Drug Overdose Deaths Skyrocketed Among Women

(CNN) -- As America continues to combat its opioid epidemic, the rate of deaths from drug overdoses among women has soared in recent years, according to new data from the US Centers for Disease Control and Prevention's Morbidity and Mortality Weekly Report.

From 1999 to 2017, the drug overdose death rate among women 30 to 64 years old climbed more than 260%, according to the report published Thursday.

In that time, drug overdose deaths involving antidepressants, cocaine, heroin, prescription opioids, synthetic opioids and benzodiazepines such as such as Xanax and Valium all increased, the report said.

"Overdose deaths continue to be unacceptably high, and targeted efforts are needed to reduce the number of deaths in this evolving epidemic among middle-aged women," the researchers wrote.

The report involved nationwide mortality data on people living in the United States between 1999 and 2017. The data came from the National Vital Statistics System, which is based on information from death certificates.

The researchers took a close look at overdose death rates among women ages 30 to 64 overall and then by drug type: antidepressants, benzodiazepines, cocaine, heroin, prescription opioids and synthetic opioids, excluding methadone.

Among women in that age group, the drug overdose death rate increased from 6.7 deaths per 100,000 people, or 4,314 deaths total, in 1999 to 24.3 per 100,000, or 18,110 deaths total, in 2017.

The rise in deaths also varied by age and drug categories in the data.

From 1999 to 2017, drug overdose death rates increased about 200% among women ages 35 to 39 and 45 to 49; 350% among those 30 to 34 and 50 to 54; and nearly 500% among those 55 to 64, the researchers found.

The drug overdose death rates also increased for all drug categories, with notable surges in rates of deaths involving synthetic opioids, at 1,643%; heroin, at 915%; and benzodiazepines, at 830%, the researchers found. The rate of drug overdose deaths involving any opioid increased 492%.

The report had some limitations, including that some deaths could have involved more than one substance. Also, changes over time in testing or reporting of certain drugs could have influenced the data.

A report published last year by the CDC's National Center for Health Statistics found that, overall, the synthetic opioid fentanyl was the most frequently mentioned drug in overdose death data in 2016 that included both men and women.

That report showed that the rate of drug overdose deaths involving fentanyl increased about 113% per year, on average, from 2013 through 2016.

Men may be more likely than women to use almost all types of illicit drugs, but women are just as likely as men to develop a substance use disorder, and women may be more susceptible to craving and relapse -- key phases of the addiction cycle, according to the National Institute on Drug Abuse.

So while the size of the rise in drug overdose deaths among women may come as a shock, the fact that women are being affected in America's drug epidemic should not be as surprising, said Dr.
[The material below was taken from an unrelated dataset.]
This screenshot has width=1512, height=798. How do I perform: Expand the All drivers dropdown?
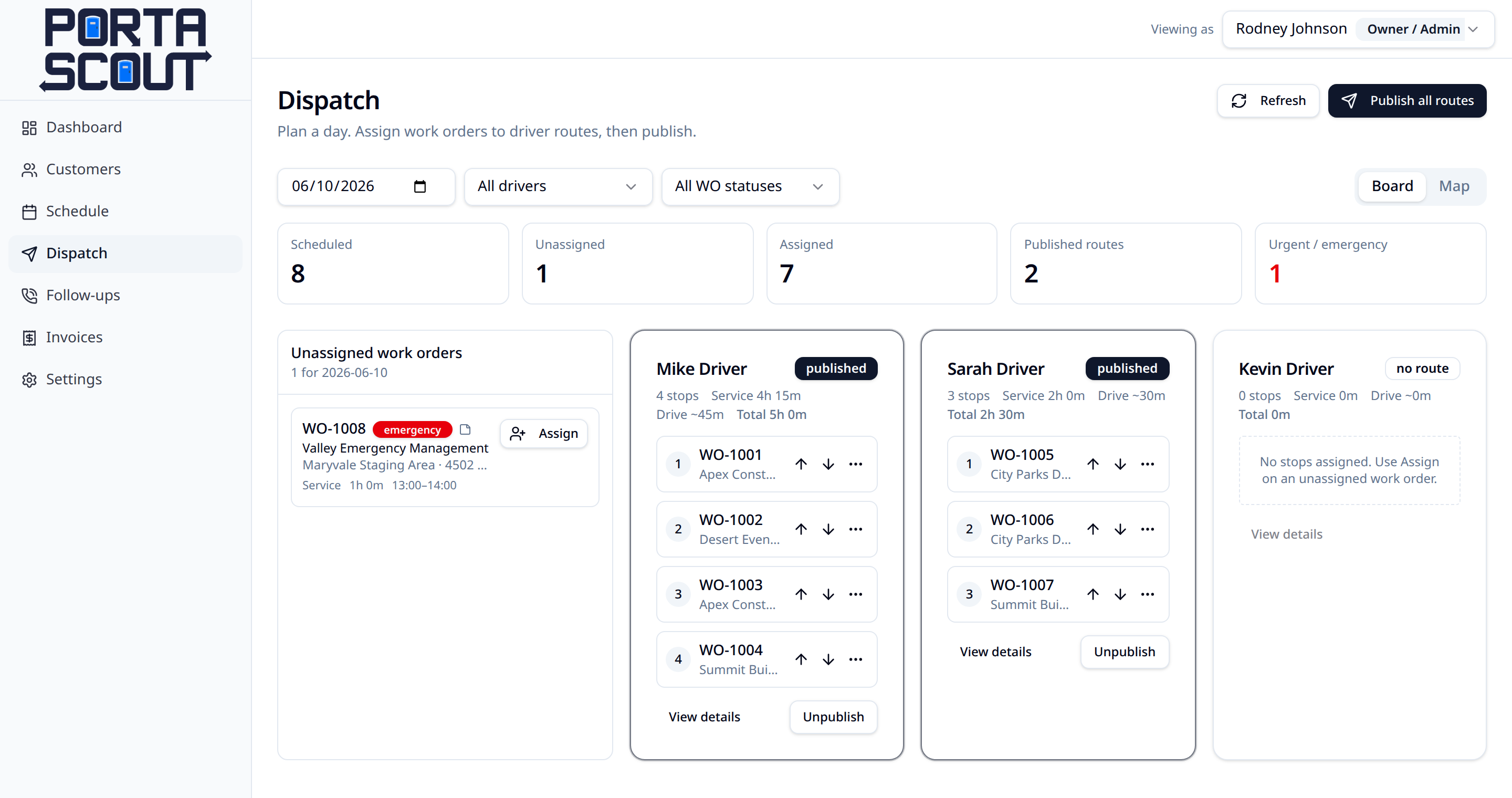558,186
Georges Benjamin, executive director of the American Public Health Association, who was not involved in the new CDC report.

As a country, "we've been ignoring this for a while," Benjamin said.

Particularly when it comes to the opioid epidemic, "the stereotype is a man who's addicted to drugs who's ODing on the street, and we know that that stereotype is clearly not complete. It's inaccurate," he said. "Women's part of the issue is just being not portrayed and not understood by most people."

There are some possible ways to reduce the rising number of drug overdose deaths in the opioid epidemic plaguing the United States, but they can be challenging, Benjamin said.

"Part of the solution is for people to become more aware of this and for people who are prescribing medications to do a much better job of -- particularly when prescribing for women -- talking about the risks and the relative risk of addiction," he said. "You want to adequately treat people [for pain], but you want to make sure that people don't think these drugs are safer than they are."